Says Gurumurthy Kasinathan, 38, who worked for consultancy giant A.F. Ferguson and software company i-Flex Solutions before moving to the Azim Premji Foundation (APF), which has deputed him to help the Karnataka education department revamp its programmes, "A staff of two lakh, 32 districts, 202 blocks, 2,200 villages, 45,000 schools. No corporate job can give you this size, this scale, this complexity and these multiple levels of expectations."
But why education? "With anything else, you're tackling symptoms, not the disease. With education, you're tackling the root of the problem," says Rajagopalan. "There are fewer conflicts of interests, compared to other areas, vested interests are marginal," points out Pratham's Chavan. "You can see change happening on the ground," says Sampath.
"I don't want to stand on a high horse and say, I'm doing something for my country," says Natraj. "You can do that by working in telecom. I'm here because creating high-quality education systems on a large scale is a challenge that excites me."

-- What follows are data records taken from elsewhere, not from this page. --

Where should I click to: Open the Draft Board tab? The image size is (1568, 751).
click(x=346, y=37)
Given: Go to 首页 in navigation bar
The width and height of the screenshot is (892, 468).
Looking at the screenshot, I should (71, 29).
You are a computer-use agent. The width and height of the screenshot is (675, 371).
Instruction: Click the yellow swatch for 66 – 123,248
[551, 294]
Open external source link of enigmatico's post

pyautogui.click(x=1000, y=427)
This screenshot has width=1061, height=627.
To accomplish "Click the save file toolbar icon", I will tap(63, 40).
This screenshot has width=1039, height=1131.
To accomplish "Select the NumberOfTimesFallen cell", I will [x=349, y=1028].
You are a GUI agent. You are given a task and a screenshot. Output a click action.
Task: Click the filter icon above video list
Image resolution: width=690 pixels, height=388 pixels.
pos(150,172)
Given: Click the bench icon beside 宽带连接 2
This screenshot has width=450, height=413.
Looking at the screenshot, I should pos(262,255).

Two trends in the last decade have also made education attractive to "crossovers": One, a gradual shift of focus from increasing enrolment in schools, to tackling appallingly low levels of learning, one of the causes of extremely high dropout rates. That gives NGOs or ventures like Educational Initiatives greater opportunities to contribute, and makes government more receptive to their contributions (though the relationship can also be fraught with contradictions).
As Sampath points out, "Enrolment in schools in Tamil Nadu is 98 per cent, but the government can't deliver on quality. Fifty per cent of the children can't read. A Class 12 student from a private school who takes IIT coaching knows more maths and science than an MSc from a government school background."
The second trend is more funding for NGOs working in education, thanks to CSR (corporate social responsibility) funds, diaspora money and government grants; and the rise of big education NGOs, among them Pratham, the Naandi Foundation and APF, with multi-crore budgets, and a capacity to work on a scale that excites challenge-seekers. Some, like Naandi CEO Manoj Kumar, are more than keen to attract corporate professionals. "Why are some of the best minds in the country selling soaps and shampoos?" he asks. Good question.